Electrochemistry & batteries — quick study summary

A-Level ChemistryAP ChemistryIB Chemistry

Electrochemistry studies redox reactions that produce or use electricity. A galvanic cell (battery) uses a spontaneous redox reaction to push electrons through a wire — chemical energy → electrical. An electrolytic cell uses electricity to force a non-spontaneous reaction (e.g. electrolysis of water → H₂ + O₂).

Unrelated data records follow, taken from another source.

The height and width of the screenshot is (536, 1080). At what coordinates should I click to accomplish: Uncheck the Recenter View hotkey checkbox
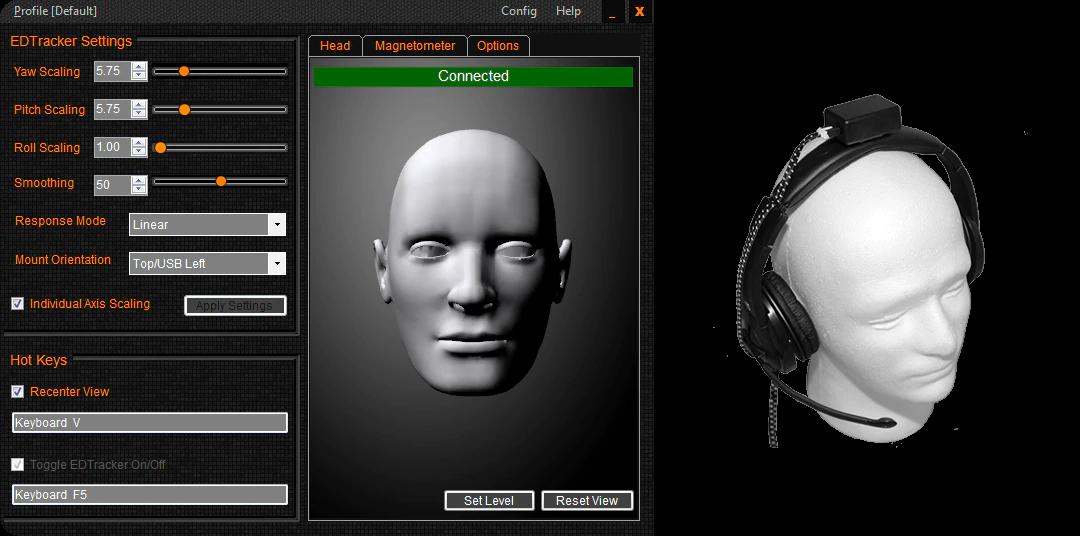tap(17, 392)
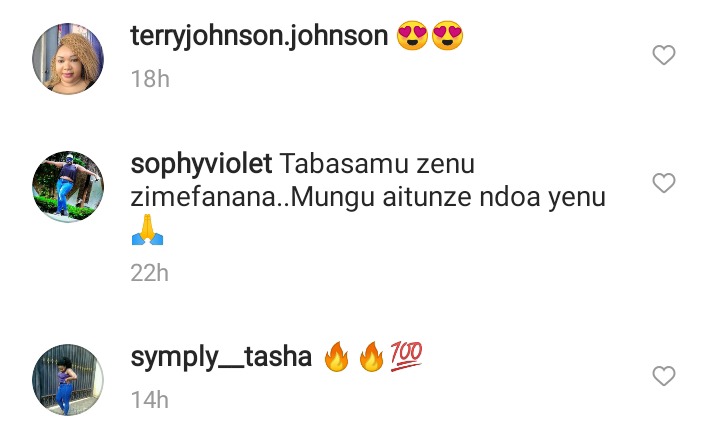Viewport: 720px width, 428px height.
Task: Like sophyviolet's comment with the heart
Action: 664,183
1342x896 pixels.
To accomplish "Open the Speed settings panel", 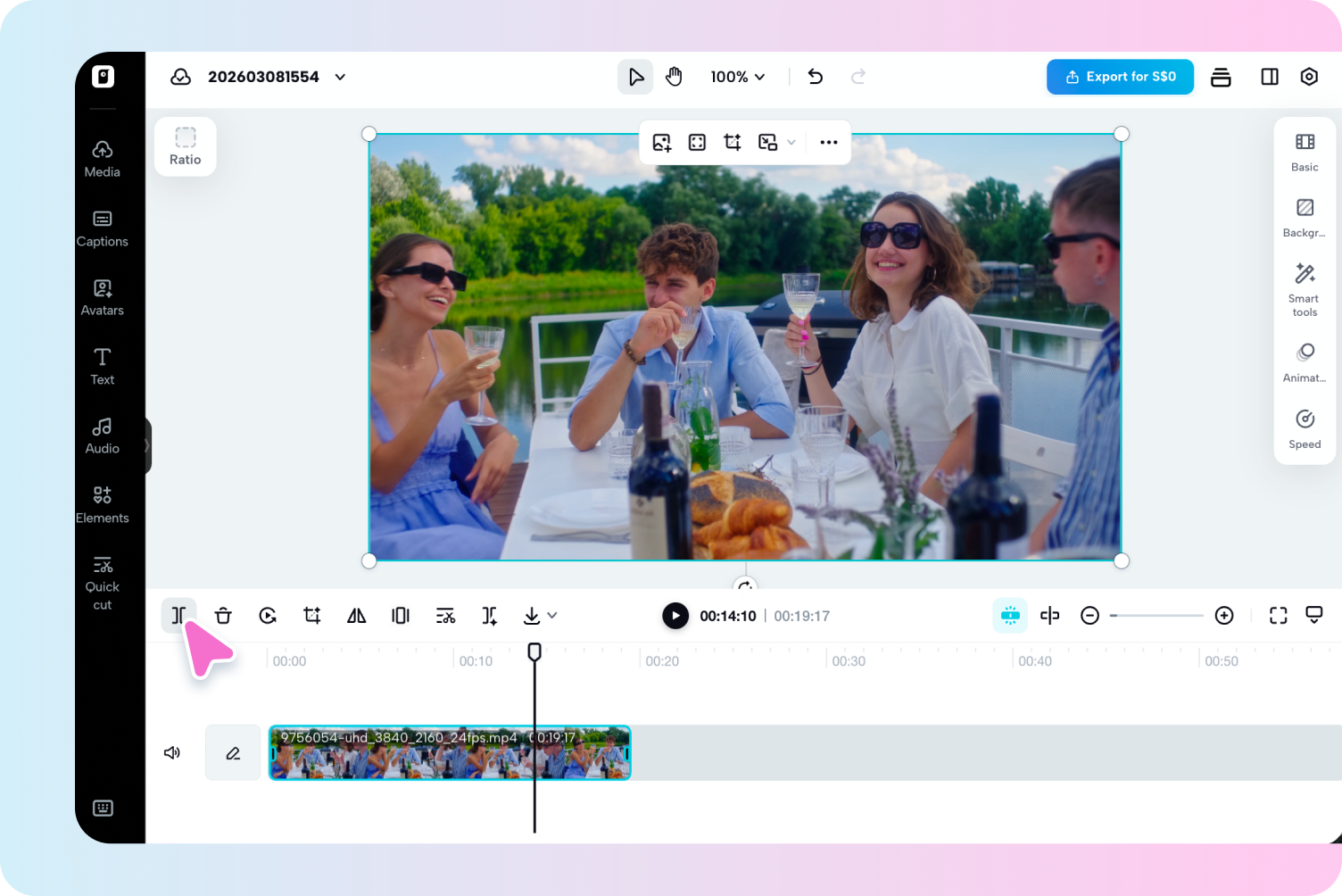I will click(1305, 429).
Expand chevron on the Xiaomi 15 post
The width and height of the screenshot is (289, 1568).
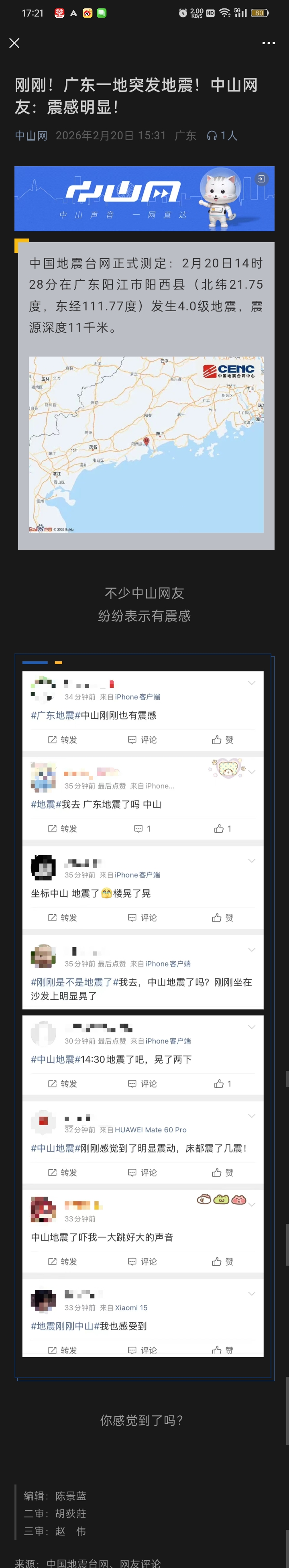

Standard electrode potentials predict which metals oxidise more easily; combining them gives the overall cell voltage.

Key points

Practice quiz

Click each question to reveal the answer.

1. In a galvanic cell, which electrode is the site of oxidation?
  • Anode
  • Cathode
  • Salt bridge
  • Electrolyte

Answer: Anode

Mnemonic AN OX, RED CAT: oxidation always happens at the anode, reduction at the cathode.

2. What is electrolysis?

Answer: Using electricity to force a non-spontaneous redox reaction

Pass current through a melt or solution and you can split compounds — e.g. water into H₂ + O₂ or molten NaCl into Na + Cl₂.

3. What is the role of the salt bridge in a galvanic cell?

Answer: Maintains charge balance by allowing ions to flow between the half-cells

Without the salt bridge, charge would build up in each half-cell and the reaction would stop.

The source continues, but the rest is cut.